By Mark Ziobro
“Avengers: Endgame” is an epic. It pays homage to the legions of Marvel films that came before it, packages and wraps up the morose happenings of “Avengers: Infinity War” in a way as believable as can be expected from a crew of god-like superheroes, and does so in a way that is seamless, action packed, and emotional. The film clocks in at three hours and one minute, but none of it feels wasted. The movie feels sublime, every bit as essential as the other Marvel films that came before it.
“Endgame” makes a smart decision to not have its heroes wallow in grief after the events of “Infinity War” but to not brush them off either, landing somewhere in-between mourning and a call for action. If you haven’t seen “Infinity War” be warned that spoilers will be aplenty, but when “Endgame” starts we’re confronted with a world without half the universe’s population. We have a small motley crew of heroes, spearheaded by Captain America, Iron Man, Nebula, Hawkeye, Black Widow, Thor, etc.; all heroes who survived Thanos’ (Josh Brolin) ‘snap’ at the end of the events of “Infinity War.” Many other of the Avengers have perished, ceasing to exist after Thanos completes his mission. We’re confronted with a world without Spider-Man, Peter Quill, Black Panther, Scarlet Witch, Vision, Nick Fury…the list goes on and on.
“Endgame” has a very continued saga feeling, taking place, for the most part, first immediately following Thanos’ destruction and then five years after the Avengers realize that reversing this destruction may be possible, deadly, or both.
There’s a plan that the Avengers craft to undo Thanos’ destruction; but as the plot is not given away even on IMDb, we will not divulge it here and moviegoers who have yet to see the film will need to make their way to the theatre to uncover it. It’s risky, bold, and born of the supernatural; but that’s all that will be given away.
What I will say about “Avengers: Endgame” is that a) massive patience is needed to get through its first and second act, and b) it does nothing to disappoint. “Endgame” shares many notes with Sam Raimi’s excellent “Spider-Man 2;” it begs your attention for the first and second acts, runs a little hallow and by-the-numbers, and then explodes with a third act battle scene that trumps with emotion and action not just “Infinity War’s’” keystone battle sequence on Wakanda, but even “The Avengers’” ending sequence in New York City in its heroes’ first romp.
It harnesses all the action, bravado, prowess, and emotion of those films but somehow packs a mournful and elemental power to the proceedings that one isn’t expecting at all. It also features two sequences, one, involving Iron Man, and another involving Captain America fulfilling his destiny, that are amongst the most crowd pleasing scenes I’ve seen in a Marvel film, ever.
Joe and Anthony Russo makes changes this time around, and the film is the better for it. Whilst “Infinity War” boasted an innumerable amount of characters clamoring for screen-time, “Endgame” tones down the cast to a small gaggle of Avengers who must band together, giving the cast tons of chemistry and camaraderie in the process.

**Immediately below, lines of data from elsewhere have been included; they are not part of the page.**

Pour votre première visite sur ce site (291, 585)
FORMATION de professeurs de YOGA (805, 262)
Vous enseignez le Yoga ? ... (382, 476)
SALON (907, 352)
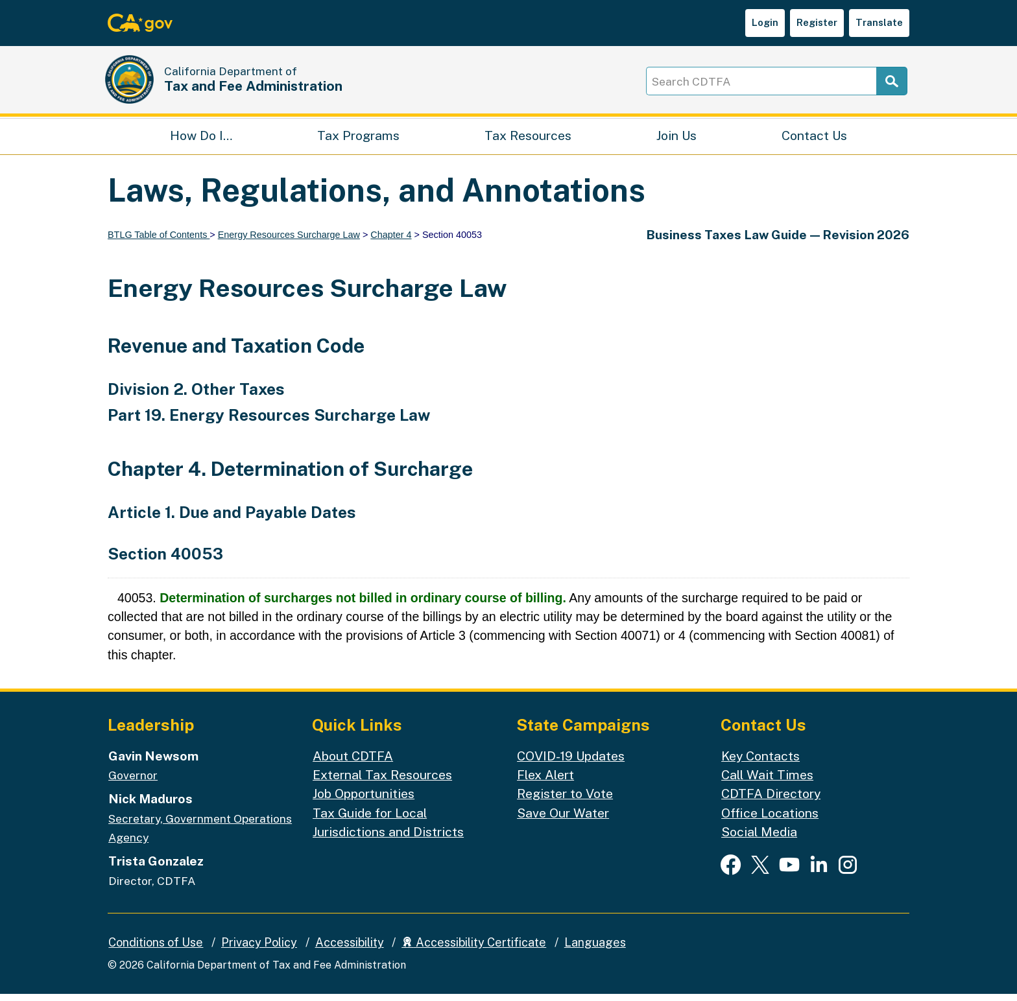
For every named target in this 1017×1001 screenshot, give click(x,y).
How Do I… (201, 139)
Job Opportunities (363, 800)
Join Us (676, 139)
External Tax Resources (382, 781)
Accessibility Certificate (473, 949)
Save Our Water (563, 819)
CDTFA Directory (770, 800)
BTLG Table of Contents (158, 242)
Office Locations (770, 819)
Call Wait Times (767, 781)
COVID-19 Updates (571, 762)
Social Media (759, 838)
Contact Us (814, 139)
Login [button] (765, 22)
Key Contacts (760, 762)
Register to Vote (565, 800)
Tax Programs (358, 139)
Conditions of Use (155, 949)
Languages (595, 949)
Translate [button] (879, 22)
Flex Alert (545, 781)
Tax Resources (528, 139)
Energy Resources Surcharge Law (289, 242)
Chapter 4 (390, 242)
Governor (133, 782)
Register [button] (816, 22)
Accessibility (349, 949)
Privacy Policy (259, 949)
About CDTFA (353, 762)
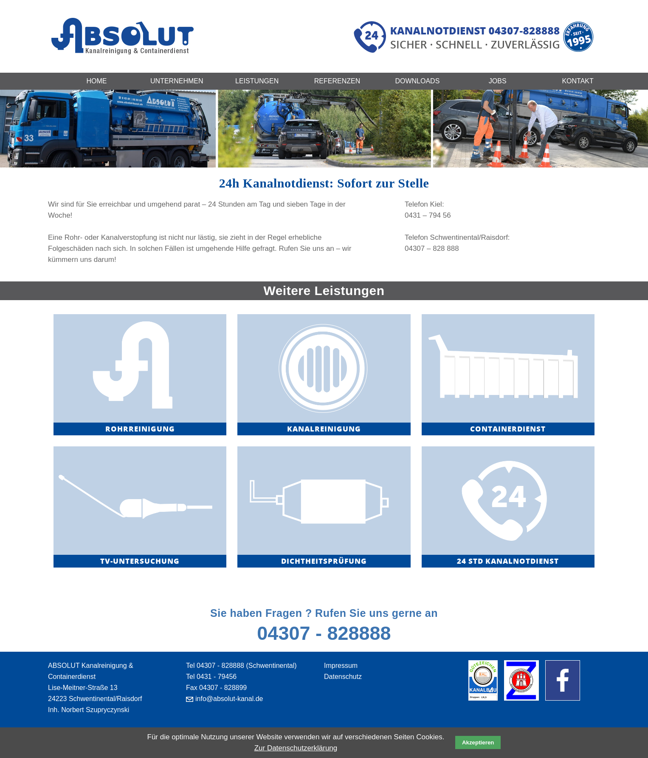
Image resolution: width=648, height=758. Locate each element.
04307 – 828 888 (432, 248)
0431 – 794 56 (428, 215)
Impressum (341, 665)
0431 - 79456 (217, 676)
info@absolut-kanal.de (229, 698)
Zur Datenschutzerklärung (296, 748)
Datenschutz (343, 676)
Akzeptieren (478, 742)
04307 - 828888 (324, 633)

Robert Downey Jr. and Chris Evans are given the most depth; but other characters are built up with surprising accuracy, most notably Jeremy Renner reprising his role as Hawkeye, and Scarlett Johanssen as Black Widow. We also get to see Pepper Potts ‘suit up’ for lack of a better word, and a scene with her and Stark toward the film’s close is the stuff that great movies – not simply great comic book movies – are made of.
Lastly, we see this time around in Thanos less of an empathetic character and one more easily despised. His battle sequences with the Avengers are rightly hard-hitting, vicious, and sardonic. They are also brutal. Thanos wields a huge double sided sword/staff and he makes no bones about attempting to eviscerate anyone who gets in his way. My chief complaint about his character in “Infinity War” is that the script gave him too much screen-time and not enough time spent on really hammering home his viciousness. “Endgame” remedies this; Thanos is almost immediately despicable, and stopping him on the part of the Avengers becomes not just retribution, but duty.
Shortly, “Endgame” has everything that Marvel fans are looking for and more. It features an intricately detailed story, characters given the depth they deserve after this came up short during “Infinity War,” and a conclusion that firmly sews up the Thanos/Infinity Stones saga neatly, tightly, and effectively, while still leaving room for the Marvel Cinematic Universe to continue on.
The bottom line? If you like Marvel films, do yourself a favor and watch this epic. You’ll be entertained, thrilled, awed, and pleased to a wrap-up that feels much shorter than its run-time. It will make you cheer, relish, sit in awe…cry. For a Marvel film it does everything it’s supposed to; but even those looking for a good action/drama could certainly do much worse than “Avengers: Endgame.”